For more than two decades, Matt Cardin has been one of the most dynamic writers of contemporary weird fiction. In addition, he has been a perspicacious commentator on weird literature, horror films, and related subjects. Now he presents the first of two volumes of his journals, which he began keeping years before he contemplated a career as a writer. In these journals Cardin wrestles with profound philosophical and religious issues, absorbing the work of thinkers ranging from Plato to Nietzsche to Alan Watts; at the same time, he speaks of his fascination with such writers as H. P. Lovecraft, Ray Bradbury, and Thomas Ligotti, whom he has made a special subject of study.
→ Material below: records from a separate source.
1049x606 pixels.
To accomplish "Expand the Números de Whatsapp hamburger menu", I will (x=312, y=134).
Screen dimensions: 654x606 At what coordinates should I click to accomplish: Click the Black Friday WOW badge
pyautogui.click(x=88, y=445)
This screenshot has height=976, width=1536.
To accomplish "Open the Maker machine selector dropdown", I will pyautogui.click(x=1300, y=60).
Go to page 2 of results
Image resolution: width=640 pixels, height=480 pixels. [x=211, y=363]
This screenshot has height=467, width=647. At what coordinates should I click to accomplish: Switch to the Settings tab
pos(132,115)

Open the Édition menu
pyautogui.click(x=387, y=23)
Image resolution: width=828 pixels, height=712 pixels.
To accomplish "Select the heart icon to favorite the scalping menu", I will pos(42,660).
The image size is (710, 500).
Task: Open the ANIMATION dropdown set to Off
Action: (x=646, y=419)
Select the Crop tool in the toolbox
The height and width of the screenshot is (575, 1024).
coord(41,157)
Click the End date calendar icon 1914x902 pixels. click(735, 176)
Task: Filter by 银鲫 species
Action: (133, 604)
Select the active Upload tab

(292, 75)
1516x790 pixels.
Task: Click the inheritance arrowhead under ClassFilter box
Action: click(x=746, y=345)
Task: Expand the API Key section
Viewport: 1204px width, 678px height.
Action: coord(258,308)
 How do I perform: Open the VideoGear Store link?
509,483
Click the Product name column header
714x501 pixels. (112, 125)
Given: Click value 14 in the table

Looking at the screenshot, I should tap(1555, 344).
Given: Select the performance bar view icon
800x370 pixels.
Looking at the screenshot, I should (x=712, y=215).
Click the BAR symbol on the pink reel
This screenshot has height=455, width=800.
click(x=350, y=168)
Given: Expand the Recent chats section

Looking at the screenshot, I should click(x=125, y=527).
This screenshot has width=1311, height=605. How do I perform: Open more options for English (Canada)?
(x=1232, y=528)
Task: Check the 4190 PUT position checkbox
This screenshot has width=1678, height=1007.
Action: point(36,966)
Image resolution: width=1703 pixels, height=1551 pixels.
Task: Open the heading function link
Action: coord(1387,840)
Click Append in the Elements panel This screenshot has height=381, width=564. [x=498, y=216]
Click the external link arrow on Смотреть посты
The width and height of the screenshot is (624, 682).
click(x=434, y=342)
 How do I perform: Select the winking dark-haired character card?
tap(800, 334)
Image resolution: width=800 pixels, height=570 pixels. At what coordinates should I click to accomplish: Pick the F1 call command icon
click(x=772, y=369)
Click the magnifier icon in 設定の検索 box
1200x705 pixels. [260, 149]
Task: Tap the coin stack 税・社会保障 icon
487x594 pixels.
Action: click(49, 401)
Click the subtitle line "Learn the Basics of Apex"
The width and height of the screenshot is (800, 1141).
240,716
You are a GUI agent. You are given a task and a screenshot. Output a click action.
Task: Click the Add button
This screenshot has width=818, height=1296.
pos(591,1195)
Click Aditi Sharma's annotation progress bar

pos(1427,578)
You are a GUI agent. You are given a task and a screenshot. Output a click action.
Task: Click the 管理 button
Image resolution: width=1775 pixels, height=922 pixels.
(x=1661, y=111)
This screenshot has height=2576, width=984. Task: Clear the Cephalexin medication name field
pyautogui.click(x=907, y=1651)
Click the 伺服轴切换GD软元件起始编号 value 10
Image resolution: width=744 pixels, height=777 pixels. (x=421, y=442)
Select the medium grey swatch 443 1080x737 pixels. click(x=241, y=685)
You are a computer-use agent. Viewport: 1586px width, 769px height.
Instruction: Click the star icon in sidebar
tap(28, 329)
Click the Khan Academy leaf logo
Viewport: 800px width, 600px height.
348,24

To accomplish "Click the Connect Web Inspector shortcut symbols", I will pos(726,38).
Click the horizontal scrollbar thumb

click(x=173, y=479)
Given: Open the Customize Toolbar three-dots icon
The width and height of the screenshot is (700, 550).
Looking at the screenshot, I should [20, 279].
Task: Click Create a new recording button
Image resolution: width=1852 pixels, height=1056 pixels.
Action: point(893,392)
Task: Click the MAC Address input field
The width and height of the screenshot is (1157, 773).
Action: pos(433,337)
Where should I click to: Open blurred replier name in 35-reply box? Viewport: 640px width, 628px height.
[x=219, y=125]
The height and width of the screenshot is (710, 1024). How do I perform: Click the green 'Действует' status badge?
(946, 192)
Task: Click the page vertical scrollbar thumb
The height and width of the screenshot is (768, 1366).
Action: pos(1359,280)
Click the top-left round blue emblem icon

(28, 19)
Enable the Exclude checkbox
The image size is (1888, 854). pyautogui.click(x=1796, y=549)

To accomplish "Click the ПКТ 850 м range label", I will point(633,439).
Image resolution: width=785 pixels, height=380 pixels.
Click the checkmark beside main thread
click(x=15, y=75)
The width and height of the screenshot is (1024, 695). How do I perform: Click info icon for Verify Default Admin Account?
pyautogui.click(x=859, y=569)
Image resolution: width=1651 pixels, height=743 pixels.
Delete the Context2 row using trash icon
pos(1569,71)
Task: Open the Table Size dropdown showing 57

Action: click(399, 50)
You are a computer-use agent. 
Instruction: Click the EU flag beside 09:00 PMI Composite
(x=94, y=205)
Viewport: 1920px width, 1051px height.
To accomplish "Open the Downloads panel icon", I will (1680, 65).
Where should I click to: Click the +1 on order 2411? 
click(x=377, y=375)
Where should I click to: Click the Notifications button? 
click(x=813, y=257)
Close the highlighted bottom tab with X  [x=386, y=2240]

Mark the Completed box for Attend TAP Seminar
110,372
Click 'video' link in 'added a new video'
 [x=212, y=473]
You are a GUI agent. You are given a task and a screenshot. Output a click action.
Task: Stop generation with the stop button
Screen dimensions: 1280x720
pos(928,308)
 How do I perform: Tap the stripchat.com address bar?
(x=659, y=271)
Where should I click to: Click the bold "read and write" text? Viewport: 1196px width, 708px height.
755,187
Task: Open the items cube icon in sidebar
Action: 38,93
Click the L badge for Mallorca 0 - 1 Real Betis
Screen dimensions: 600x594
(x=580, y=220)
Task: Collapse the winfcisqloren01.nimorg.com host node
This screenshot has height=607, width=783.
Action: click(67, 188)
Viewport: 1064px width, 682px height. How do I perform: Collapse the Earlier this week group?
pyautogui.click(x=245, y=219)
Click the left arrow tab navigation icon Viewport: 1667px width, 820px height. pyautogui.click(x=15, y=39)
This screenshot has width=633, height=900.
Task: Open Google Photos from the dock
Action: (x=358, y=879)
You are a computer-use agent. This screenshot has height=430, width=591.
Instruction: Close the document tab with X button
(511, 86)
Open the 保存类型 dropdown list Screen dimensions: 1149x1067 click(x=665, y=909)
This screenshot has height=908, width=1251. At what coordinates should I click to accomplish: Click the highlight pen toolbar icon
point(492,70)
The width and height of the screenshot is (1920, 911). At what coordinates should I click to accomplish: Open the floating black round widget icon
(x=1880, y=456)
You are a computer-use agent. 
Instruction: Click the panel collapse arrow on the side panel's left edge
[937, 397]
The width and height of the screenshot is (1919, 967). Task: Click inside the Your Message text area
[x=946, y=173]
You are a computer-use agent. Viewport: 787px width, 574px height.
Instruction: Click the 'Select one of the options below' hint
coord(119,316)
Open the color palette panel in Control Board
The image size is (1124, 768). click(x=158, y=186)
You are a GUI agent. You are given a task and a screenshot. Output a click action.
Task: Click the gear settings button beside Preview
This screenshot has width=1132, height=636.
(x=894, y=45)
Throughout these compelling journal entries, Cardin reveals his own shifting philosophical and psychological state, presents early drafts or synopses of his weird tales—including many partial drafts and plot germs for stories that he never went on to complete—and speaks with affecting candor of his personal relationships. Cumulatively, this journal reveals Matt Cardin to be one of the most intellectually challenging authors associated with horror literature.

Praise

“In probing, revealing entries dating back to his early 20s, in the 1990s, the celebrated writer, authority, and analyst of weird fiction digs into the topics readers might expect, like Lovecraft and Thomas Ligotti and the creative process, but also into the real world, its sickness, and the quandaries a philosophical dreamer tends to face while putting together a life. . . . Lovers of weird fiction will relish Cardin’s insights, story ideas, unsettling dreams, and reports on his reading, game-playing, and his fascinating spiritual and philosophical development. . . . The result is epic and intimate, a portrait of a mind and a milieu, with deep dives into the creative mind, the nature of the weird, and how to find one’s way in a world that’s sick.”
Booklife by Publishers Weekly

“Its a brave thing for an academic professional and professional fiction writer to present to the world the diaries of his younger self. Here we have a mans doubts about everything in his life as they emerged: family, marriage, religion church, a career in academia, fiction writing. It is only late in the diary, as Cardin masters his subjective obsessions with reading and writing, with religious and aesthetic yearnings, and attains a level of detached calmness and satori, that mastery begins to emerge in his twin careers.”